Overnight the implications dawn on 35-year-old Maria as she realizes she and her services will become redundant, and she has no life of her own to anchor her….all she has done so far is make sacrifices and waste good sex on a father of two children who is happy to string her along but unlikely to marry her! Maria dreams of being a writer, putting down the sorry story of life’s frustrations on paper…the film also etches the low-key simmering of sensitivities and hypocrisies of a contemporary family, struggling to stay together yet falling out, unsure of how their lives will change with the marriage of their father.
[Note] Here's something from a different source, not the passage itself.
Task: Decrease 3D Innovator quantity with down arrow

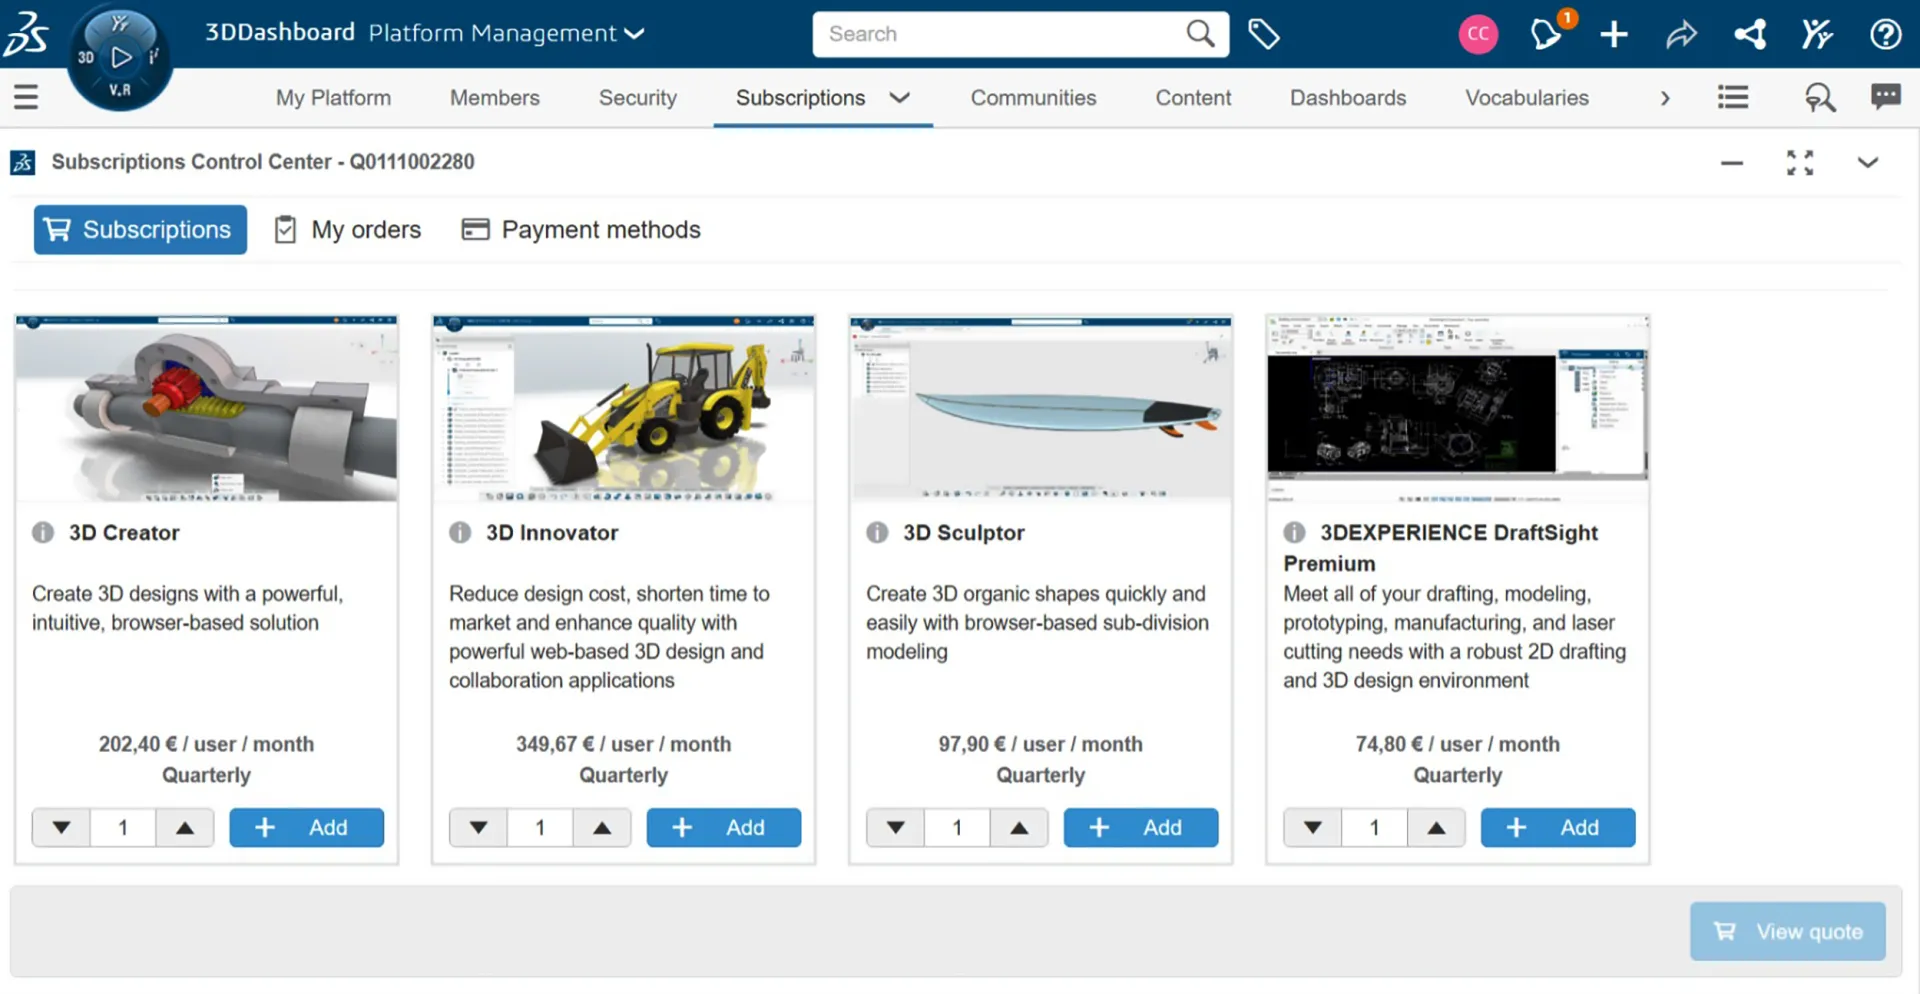Action: 478,828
Maria has little to hang on to except her rusticating dreams….in panic she starts running and that’s the loveliest last leitmotif of a still young woman who has failed to find love in marriage. While, ironically, an older couple is doing better!
GOLDEN JUBILEE IFFI COMING
MORE films coming up. The dapper Union Minister Prakash Javadekar was in Goa to announce the golden jubilee edition of The International Film Festival of India from November 20 to 28 later this year. Goa Chief Minister Pramod Sawant has promised to roll out the red carpet for a better, bigger and more entertaining IFFI and while Goa takes care of hospitality the Directorate of Film Festivals will do the rest with its usual expertise…this time expect more films and filmi folk to turn up from the sound of it. Never mind that film folk can be very difficult to please when arrangements go haywire!
IFFI was a gift to Goa by the late Chief Minister Manohar Parrikar and there’ll be a special tribute for him at the golden jubilee IFFI edition, along with another tribute to Mahatma Gandhi on his 150th birth anniversary….all this and presumably much more will add on as the countdown begins. I hate to say it and much though I’m in love with films forever after, Panaji has some way to go yet before it becomes a happy enough venue for big-time IFFI. IFFI in small town Panaji can be quite a jamboree …and I hope all potholes big and small down roads, streets and lanes will be competently smoothed out by the time IFFI arrives!
Which is not to say everybody does not love to come to Goa to breathe in the air, wine, dine and snooze away in between seeing films. On that note it’s avjo, poiteverem, selamat datang, au revoir, arrivedecci and vachun yetta here for now.